Saved entries
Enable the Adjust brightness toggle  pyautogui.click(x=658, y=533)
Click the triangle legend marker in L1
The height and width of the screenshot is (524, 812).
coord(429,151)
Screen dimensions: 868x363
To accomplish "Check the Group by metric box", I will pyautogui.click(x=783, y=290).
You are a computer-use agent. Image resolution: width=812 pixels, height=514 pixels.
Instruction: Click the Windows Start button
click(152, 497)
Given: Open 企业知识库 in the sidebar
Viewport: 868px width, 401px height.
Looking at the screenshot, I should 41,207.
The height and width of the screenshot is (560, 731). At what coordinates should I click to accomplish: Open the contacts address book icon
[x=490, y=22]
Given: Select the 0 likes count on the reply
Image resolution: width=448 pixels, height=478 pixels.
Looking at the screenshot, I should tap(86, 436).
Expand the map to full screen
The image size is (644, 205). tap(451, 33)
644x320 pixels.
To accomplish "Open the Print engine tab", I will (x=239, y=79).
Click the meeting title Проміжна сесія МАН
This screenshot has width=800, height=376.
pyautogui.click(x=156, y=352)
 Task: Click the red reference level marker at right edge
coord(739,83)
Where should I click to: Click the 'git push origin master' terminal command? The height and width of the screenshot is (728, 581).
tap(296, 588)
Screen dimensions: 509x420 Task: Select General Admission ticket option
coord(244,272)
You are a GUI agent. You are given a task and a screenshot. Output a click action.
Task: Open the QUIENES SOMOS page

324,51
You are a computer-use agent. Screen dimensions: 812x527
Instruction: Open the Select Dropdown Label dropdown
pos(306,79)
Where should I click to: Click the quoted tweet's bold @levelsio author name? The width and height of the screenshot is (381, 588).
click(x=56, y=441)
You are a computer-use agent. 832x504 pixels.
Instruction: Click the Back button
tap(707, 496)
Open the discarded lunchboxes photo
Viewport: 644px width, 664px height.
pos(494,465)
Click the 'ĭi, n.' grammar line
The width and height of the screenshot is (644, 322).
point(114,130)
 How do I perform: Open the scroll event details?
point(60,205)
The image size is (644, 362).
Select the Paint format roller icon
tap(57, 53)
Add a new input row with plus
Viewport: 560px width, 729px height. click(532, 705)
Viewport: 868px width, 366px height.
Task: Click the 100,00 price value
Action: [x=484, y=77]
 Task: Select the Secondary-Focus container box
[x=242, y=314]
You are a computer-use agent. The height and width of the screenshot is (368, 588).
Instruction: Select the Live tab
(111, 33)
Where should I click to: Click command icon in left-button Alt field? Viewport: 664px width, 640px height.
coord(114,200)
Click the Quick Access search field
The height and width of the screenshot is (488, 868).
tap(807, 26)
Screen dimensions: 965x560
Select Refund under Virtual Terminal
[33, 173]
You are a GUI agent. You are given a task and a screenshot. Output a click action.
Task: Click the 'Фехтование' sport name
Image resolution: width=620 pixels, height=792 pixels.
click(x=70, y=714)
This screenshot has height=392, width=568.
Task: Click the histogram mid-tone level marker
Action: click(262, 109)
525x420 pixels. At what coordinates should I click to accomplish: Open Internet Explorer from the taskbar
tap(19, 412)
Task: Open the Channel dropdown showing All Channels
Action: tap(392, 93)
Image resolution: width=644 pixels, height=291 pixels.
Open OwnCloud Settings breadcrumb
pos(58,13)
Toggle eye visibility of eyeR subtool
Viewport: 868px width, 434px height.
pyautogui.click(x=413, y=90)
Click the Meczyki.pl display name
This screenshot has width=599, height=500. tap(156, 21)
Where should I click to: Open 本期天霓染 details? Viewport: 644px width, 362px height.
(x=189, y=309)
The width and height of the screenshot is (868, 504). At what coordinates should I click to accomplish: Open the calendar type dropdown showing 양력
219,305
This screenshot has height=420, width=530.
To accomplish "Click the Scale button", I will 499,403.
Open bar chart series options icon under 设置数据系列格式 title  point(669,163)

**Exercise goal**
Your answer should hold every line of the entries that contains the string "computer".

**Exercise response**
You are a computer-use agent. Image resolution: width=812 pixels, height=514 pixels.
You are a computer-use agent. Screen dimensions: 812x527
You are a computer-use agent. 832x504 pixels.
You are a computer-use agent. The height and width of the screenshot is (368, 588).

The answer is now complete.